Pandemia e guerra na Ucrânia estimulam reorganização de cadeias globais e países capazes de incentivar fabricação local com estímulos e infraestrutura saem na frente

Prestes a completar um ano amanhã, a guerra entre Ucrânia e Rússia acelerou os processos de reacomodação das cadeias globais de produção. O conflito fez com que termos como nearshoring e friendshoring, que servem para definir a produção em locais mais próximos e em países aliados, ganhassem força.

Quem tem se aproveitado, por diferentes razões, da realocação até o momento são países como México, Vietnã e Índia. Segundo analistas, essa reorganização das cadeias globais veio para ficar, mas a tendência é que seja longa, pois envolve a necessidade de investimento, processos regulatórios e buscas por fornecedores confiáveis.

E não é tão simples abrir mão de uma hora para outra das vantagens oferecidas por grandes mercados, como a China.

O movimento de encurtamento das cadeias já ocorria desde a escalada de tensões entre EUA e China, ainda no governo do presidente Donald Trump, sendo agravado pelas rupturas causadas pela pandemia e pela guerra.

Os eventos chamaram a atenção das empresas para a necessidade de cadeias mais curtas e resilientes e que levassem em conta não apenas os custos menores de produção, mas questões geopolíticas.

A vice-presidente e gerente de equipe de logística da consultoria Gartner, Kamala Raman, destaca que algumas empresas começam a praticar nearshoring em produtos de margem mais alta, quando os clientes estão dispostos a arcar com os custos adicionais que surgem. Kamala observa que México, Vietnã, Índia e Cingapura estão entre os beneficiários da reorganização.

— São países com capacidade de incentivar a fabricação local, com investimento em infraestrutura e apoio do governo a ingressantes no mercado. Os maiores desafios são a falta de alternativas adequadas à China, especialmente para componentes intermediários, onde as cadeias de suprimentos tendem a se concentrar em menos partes do mundo.

Nesse sentido, as empresas até podem mover a fabricação final dos produtos para a China, mas continuariam dependentes de componentes importados do país.

Mão de obra e qualificação

O México parece ter saído na frente na atração desses investimentos. A proximidade com os Estados Unidos, os acordos comerciais com americanos e canadenses e as redes de transporte de carga estabelecidas são alguns dos atrativos.

A Unilever anunciou este mês que construirá uma fábrica para produtos de beleza e cuidados pessoais em Monterrey, no estado de Nuevo Leon, que faz fronteira com os EUA. O empreendimento é parte de um investimento de US$ 400 milhões no país ems três anos.

A Mattel, fabricante das bonecas Barbie e dos Mega Bloks, ampliou sua unidade em Monterrey. Empresas de porte menor dos EUA têm buscado essa opção. A Ollin Plastics investiu US$ 10 milhões para instalar uma fábrica no polo industrial da mesma cidade, onde começou a produzir coolers para o mercado americano no ano passado.

A montadora alemã BMW anunciou investimento de US$ 870 milhões nos próximos três anos, a maior parte para a construção de um centro de produção de baterias elétricas em sua fábrica de San Luis Potosí.

O sócio da empresa de consultoria Kearney, com sede na Cidade do México, Omar Troncoso, afirma que as empresas que mais se beneficiam da mudança para o México são aquelas com muita mão de obra envolvida em seus processos produtivos:

— O México continua a ter mão de obra qualificada com preços muito competitivos.

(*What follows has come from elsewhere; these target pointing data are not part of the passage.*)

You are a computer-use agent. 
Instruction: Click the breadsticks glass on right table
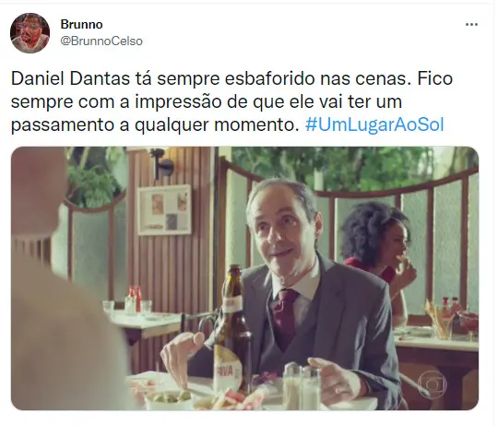click(439, 320)
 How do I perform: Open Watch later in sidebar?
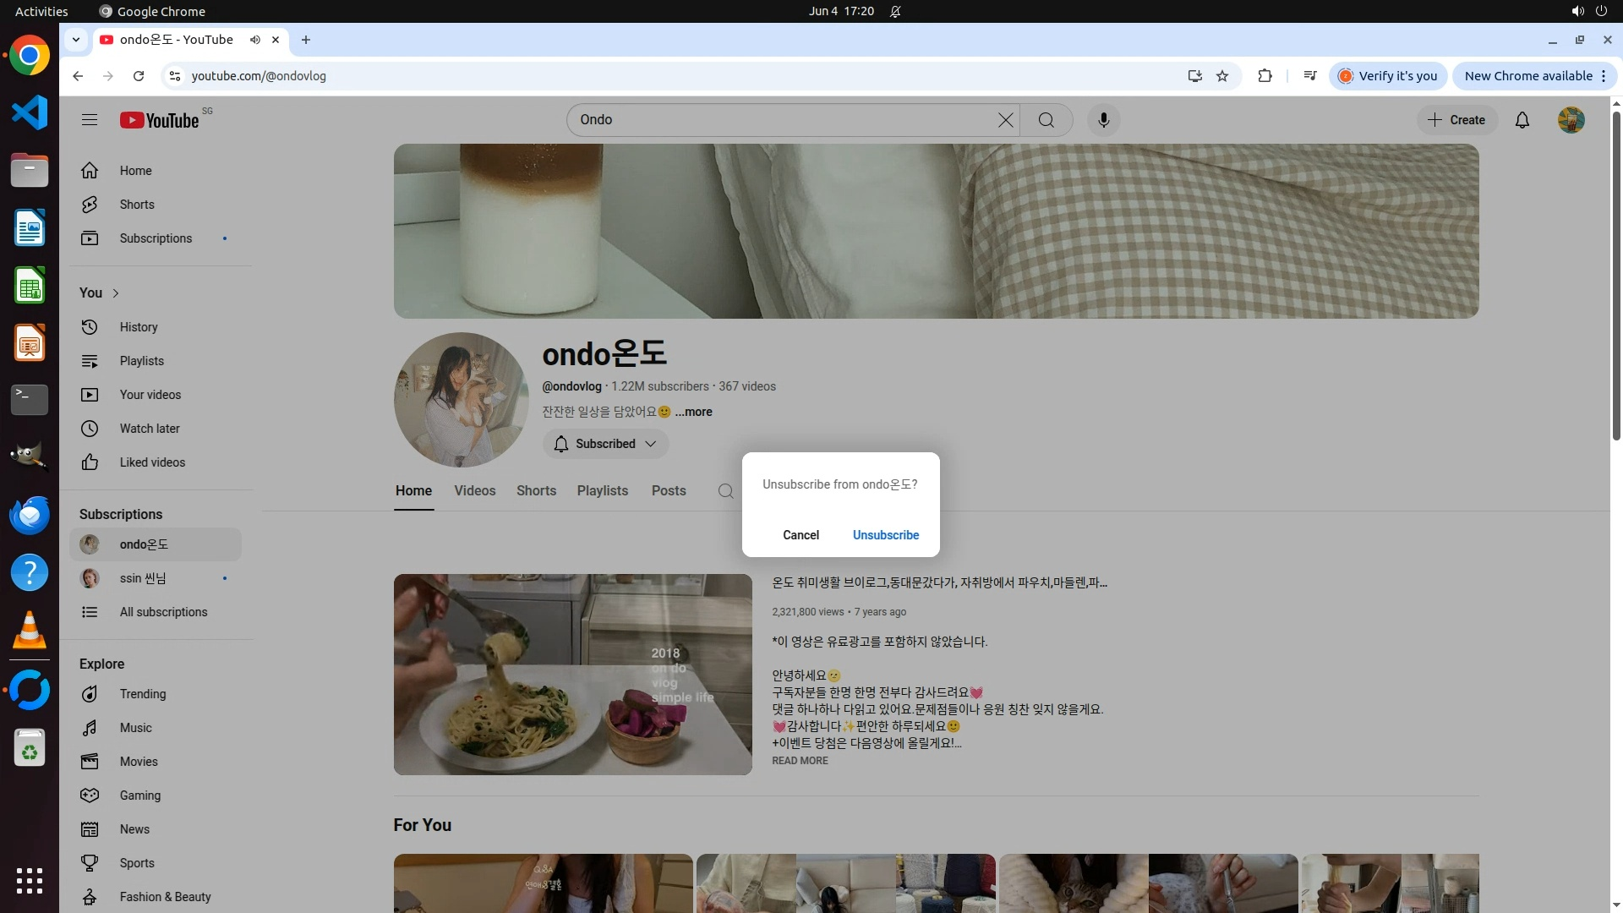pyautogui.click(x=149, y=429)
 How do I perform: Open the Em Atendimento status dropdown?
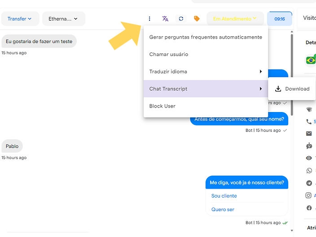235,19
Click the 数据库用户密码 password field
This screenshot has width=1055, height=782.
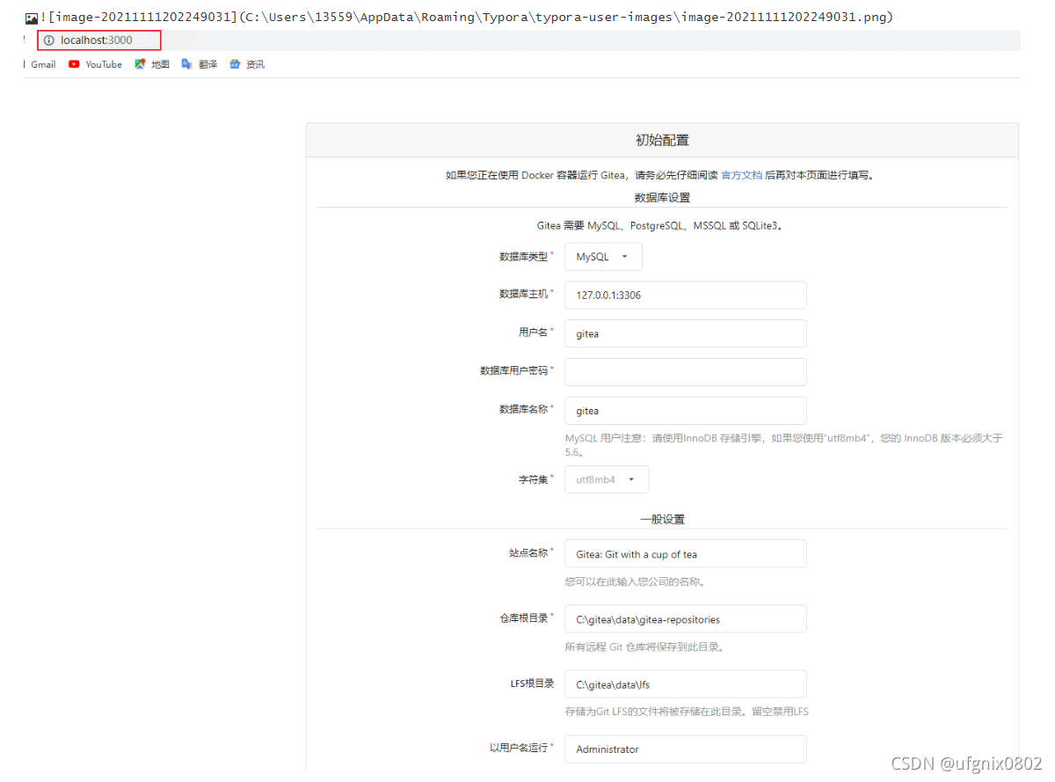click(686, 372)
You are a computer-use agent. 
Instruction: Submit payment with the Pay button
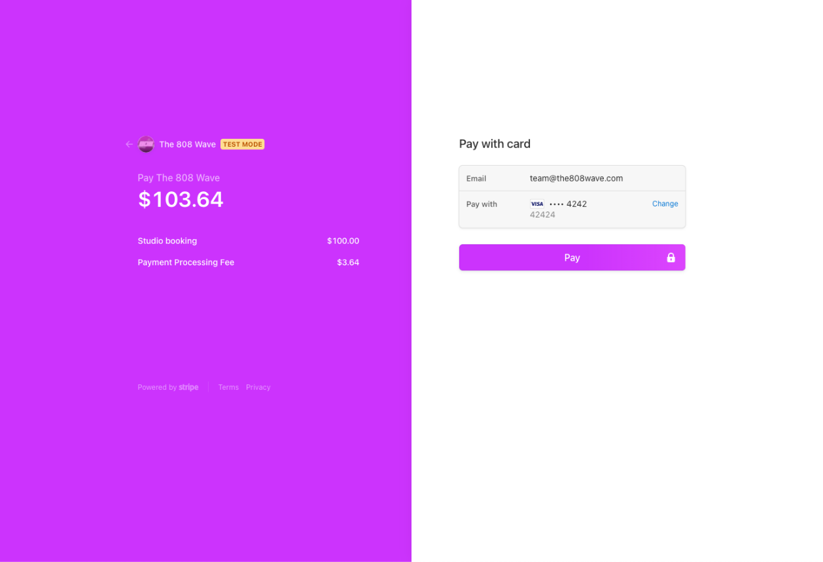pyautogui.click(x=572, y=257)
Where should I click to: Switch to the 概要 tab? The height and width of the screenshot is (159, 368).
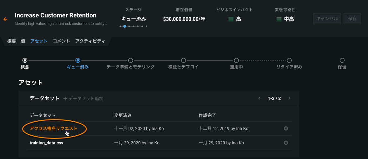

A maioria das empresas se localiza perto da fronteira, pois está dentro de um frete de US$ 500 a US$ 1.000 e a um dia de distância de seus armazéns do outro lado da fronteira.

Simplificação tributária

No entanto, os desafios para se aproveitar dessa demanda corporativa começam a aparecer. Troncoso destaca que a escassez de trabalhadores está aumentando nas cidades próximas da fronteira, o que aumenta a inflação de mão de obra, há preferência pela região Norte do país. A disponibilidade de energia também é um fator de alerta.

— O governo precisa resolver a questão trabalhista através de políticas internas de imigração. Trazer mão de obra do sul para o norte e treiná-los é crucial para continuar se beneficiando do nearshoring — disse Troncoso.

Kamala, da Gartner, avalia que para outros emergentes se aproveitarem do movimento são necessárias medidas como investimento em infraestrutura de transporte, simplificação tributária e suporte para que não só a linha de montagem final, mas também os fornecedores de componentes possam estar mais próximos.

— A diversificação das cadeias de suprimentos continuará e o ritmo será diferente em diferentes setores. Algumas empresas aproveitarão as políticas industriais para se mudar para novos países, enquanto outras descobrirão que transferir a manufatura sofisticada para fora da China é inviável, muito caro ou muito arriscado — disse.